Local dairies hit hard by winter storm

Extra bedding is helping animals brave most of the hard weather. Along with extra feed rations on area farms. Even knowing the storm was coming, the open barns could only provide so much protection.

SUNNYSIDE — Edison Road dairyman Jason Sheehan and his 36 employees worked 30-plus hours in blizzard conditions, caring for the J&K Dairy herd during Saturday’s freak winter storm.
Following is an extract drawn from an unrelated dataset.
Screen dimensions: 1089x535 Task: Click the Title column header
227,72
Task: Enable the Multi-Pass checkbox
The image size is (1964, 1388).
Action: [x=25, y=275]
Despite all of their best efforts, the dairyman lost 200 cows to the blistering cold.

Sheehan’s dairy was one of several local dairies to lose animals to the arctic conditions. Conservative numbers place the loss of animals to the weather at more than 1,600, state dairy officials said.

The employees, who struggled to get to work, crashed at Sheehan’s in-laws’ home for short rest periods before hitting the feed alleys, milking parlors and loafing sheds to assess the damage to the herd, Sheehan explained.

“They were very courageous and just as devastated as we are at the loss of the cows,” he said Monday.

Sheehan and other valley dairymen are continuing post-blizzard triage, working to dig out roads to let the feed trucks on the farm, and to make way for milk truck pick-ups.

They are also working to prepare for another predicted cold blast, Sheehan remarked.

Still reeling from the storm’s blast, he said the blizzard forced him to close his milking barns.

“In the 17 years in the dairy business, I’ve never had to dump milk before,” he said, the anguish clear in his voice.

Sheehan has talked with other farmers during the past several days. “We’re all working on adrenaline,” he explained.

The East Sunnyside farmer said his farm lost upwards of 200 cows during the 30-hour storm that struck the Valley late Friday night and continued to blow well into the Saturday night. The storm dropped 11 inches of snow and created towering snow drifts throughout the valley.

But it was the wind gusts of upwards of 80 mph that was the worst factor for the local farmers.

Sheehan noted that since Saturday he operated on about 5 hours of sleep.

By Monday, the initial shock of the disaster gave way to the realization of the storm’s cost.

The worse of the storm resulted in the loss of more than 1,600 dairy cows in the Yakima Valley. Figures in Western Washington are still rolling in, but the Yakima Valley is the largest milk producing county in the state, Washington State Dairy Federation officers said Monday.

The loss of the milk producing cows and young cows to the weather is being conservatively estimated at more than $2 million, said Steve George, Eastern Washington Federation Yakima Valley Issues and Management Coordinator.

“I’ve been flooded with calls from area farmers having to dump milk,” he commented, adding the situation is the same all over the state.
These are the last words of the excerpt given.